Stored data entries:
=== Begin Enclosure ===

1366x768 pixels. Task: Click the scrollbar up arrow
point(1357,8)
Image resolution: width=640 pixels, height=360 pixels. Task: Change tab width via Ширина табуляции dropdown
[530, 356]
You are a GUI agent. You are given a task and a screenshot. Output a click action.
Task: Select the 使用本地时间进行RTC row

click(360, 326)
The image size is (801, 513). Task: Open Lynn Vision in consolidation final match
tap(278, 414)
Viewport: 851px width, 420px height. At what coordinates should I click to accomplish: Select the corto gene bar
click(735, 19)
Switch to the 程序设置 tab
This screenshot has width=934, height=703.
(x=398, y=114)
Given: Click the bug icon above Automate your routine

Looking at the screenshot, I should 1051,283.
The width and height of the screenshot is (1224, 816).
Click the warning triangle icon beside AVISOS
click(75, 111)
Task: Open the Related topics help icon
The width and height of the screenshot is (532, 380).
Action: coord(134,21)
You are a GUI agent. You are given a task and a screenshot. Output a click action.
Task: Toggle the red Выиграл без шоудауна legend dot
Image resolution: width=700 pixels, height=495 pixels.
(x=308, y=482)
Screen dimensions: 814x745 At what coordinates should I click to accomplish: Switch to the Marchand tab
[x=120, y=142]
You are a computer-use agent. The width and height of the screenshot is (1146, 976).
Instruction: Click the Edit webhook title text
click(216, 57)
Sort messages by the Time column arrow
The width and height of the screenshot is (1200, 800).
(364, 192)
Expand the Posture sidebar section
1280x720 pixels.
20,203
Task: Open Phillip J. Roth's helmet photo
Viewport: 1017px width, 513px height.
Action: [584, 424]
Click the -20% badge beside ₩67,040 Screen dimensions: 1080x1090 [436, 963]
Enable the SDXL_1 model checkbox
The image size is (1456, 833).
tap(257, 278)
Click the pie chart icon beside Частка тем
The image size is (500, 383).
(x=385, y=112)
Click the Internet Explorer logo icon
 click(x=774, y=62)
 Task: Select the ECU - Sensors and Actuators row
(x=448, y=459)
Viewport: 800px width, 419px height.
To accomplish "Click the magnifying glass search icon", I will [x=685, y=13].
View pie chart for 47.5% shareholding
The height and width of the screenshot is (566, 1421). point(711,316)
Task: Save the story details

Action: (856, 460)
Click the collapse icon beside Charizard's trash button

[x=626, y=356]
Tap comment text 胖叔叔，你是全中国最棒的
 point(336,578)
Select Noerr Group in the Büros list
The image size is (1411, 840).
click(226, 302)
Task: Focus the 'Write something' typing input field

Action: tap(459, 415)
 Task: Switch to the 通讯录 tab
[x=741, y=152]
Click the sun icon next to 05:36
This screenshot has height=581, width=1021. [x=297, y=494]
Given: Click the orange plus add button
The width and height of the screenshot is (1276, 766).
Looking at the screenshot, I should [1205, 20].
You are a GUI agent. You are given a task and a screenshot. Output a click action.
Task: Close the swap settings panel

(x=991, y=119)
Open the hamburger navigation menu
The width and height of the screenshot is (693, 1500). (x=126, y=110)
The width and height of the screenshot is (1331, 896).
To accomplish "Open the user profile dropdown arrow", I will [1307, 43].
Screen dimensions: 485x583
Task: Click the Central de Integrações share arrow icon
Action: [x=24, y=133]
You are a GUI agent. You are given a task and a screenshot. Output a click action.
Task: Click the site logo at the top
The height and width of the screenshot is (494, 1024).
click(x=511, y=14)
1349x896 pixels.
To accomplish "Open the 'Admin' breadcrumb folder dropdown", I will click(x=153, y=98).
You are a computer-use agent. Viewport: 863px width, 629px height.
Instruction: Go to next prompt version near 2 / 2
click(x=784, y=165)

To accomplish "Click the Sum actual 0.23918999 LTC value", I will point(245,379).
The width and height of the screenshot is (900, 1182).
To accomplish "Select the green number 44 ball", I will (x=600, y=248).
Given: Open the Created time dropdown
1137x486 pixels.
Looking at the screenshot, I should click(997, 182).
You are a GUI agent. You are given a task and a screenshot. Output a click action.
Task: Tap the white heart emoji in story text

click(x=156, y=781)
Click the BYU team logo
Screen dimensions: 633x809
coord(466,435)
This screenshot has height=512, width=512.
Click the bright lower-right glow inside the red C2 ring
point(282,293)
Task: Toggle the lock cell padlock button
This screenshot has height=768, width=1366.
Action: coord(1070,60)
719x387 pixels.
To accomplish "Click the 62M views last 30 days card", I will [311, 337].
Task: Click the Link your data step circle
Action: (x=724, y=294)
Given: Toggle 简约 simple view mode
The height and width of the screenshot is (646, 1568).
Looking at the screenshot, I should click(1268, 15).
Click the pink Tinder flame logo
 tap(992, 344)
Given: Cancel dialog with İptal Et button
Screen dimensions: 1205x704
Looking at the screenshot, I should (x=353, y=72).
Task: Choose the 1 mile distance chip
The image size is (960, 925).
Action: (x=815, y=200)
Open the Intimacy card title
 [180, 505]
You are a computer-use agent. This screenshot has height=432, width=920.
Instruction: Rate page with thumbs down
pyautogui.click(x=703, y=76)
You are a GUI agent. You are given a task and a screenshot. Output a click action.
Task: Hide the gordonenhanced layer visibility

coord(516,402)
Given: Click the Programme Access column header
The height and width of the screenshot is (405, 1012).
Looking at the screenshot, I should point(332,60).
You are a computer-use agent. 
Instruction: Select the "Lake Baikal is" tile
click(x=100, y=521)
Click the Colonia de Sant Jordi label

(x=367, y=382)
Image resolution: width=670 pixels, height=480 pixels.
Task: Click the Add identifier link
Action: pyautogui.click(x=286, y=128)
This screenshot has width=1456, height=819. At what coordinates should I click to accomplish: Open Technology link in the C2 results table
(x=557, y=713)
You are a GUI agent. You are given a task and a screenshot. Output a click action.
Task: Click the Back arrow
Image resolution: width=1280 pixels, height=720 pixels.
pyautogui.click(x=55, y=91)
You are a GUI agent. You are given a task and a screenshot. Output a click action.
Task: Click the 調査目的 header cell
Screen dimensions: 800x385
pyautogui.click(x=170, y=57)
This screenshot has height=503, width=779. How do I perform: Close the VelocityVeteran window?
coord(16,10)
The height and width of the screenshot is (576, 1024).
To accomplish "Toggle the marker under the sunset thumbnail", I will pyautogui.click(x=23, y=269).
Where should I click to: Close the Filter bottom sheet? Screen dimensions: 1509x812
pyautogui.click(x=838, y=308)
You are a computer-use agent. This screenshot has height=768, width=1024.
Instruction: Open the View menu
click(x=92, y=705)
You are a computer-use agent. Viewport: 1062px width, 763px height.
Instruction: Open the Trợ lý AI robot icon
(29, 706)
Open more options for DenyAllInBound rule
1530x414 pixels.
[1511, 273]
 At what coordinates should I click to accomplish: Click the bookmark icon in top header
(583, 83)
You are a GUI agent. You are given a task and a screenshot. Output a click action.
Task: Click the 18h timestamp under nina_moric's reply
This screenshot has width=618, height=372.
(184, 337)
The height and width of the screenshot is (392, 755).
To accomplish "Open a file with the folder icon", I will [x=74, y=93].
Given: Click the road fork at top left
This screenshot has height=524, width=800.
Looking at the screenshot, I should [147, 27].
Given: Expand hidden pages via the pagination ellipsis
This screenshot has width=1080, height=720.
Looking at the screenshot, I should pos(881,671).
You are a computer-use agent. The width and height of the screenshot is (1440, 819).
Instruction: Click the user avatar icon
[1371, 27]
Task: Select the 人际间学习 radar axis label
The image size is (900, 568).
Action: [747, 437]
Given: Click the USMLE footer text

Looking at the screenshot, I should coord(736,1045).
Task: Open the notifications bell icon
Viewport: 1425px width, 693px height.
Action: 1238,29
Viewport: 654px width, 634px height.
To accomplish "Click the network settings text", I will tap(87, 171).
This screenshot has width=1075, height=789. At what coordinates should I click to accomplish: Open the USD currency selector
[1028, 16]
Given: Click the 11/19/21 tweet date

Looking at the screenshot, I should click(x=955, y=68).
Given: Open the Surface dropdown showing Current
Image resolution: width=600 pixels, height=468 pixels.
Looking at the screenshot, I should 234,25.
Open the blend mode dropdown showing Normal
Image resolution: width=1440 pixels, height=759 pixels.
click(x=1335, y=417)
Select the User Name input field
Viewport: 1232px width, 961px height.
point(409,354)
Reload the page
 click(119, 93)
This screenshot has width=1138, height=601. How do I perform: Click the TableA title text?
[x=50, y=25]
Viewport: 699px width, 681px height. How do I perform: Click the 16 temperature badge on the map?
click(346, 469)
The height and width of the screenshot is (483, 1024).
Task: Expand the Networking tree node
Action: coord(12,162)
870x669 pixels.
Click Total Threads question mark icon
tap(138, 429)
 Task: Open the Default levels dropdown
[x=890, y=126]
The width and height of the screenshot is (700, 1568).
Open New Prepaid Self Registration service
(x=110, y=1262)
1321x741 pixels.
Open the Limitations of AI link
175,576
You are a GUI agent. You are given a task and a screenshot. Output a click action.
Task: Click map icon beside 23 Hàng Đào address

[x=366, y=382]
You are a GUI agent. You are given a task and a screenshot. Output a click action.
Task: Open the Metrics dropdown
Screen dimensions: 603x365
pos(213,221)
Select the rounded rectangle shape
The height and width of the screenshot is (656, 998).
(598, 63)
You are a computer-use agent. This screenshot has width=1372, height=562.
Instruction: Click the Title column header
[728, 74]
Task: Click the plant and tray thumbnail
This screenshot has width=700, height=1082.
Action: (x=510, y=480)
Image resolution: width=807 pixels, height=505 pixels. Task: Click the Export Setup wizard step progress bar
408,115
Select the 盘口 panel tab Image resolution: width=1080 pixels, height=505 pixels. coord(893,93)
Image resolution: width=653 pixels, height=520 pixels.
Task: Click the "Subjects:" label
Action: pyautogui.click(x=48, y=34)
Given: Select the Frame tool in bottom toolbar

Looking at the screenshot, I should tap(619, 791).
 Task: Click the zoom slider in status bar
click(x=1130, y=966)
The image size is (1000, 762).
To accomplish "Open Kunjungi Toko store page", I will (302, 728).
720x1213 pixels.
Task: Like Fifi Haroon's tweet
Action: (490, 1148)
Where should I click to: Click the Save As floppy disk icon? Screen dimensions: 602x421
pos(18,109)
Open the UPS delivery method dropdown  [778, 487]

=== End Enclosure ===

Task instructions: Scan the data above for the word "folder". Copy every line in which it is found.

Solution to this task:
To accomplish "Open the 'Admin' breadcrumb folder dropdown", I will click(x=153, y=98).
To accomplish "Open a file with the folder icon", I will [x=74, y=93].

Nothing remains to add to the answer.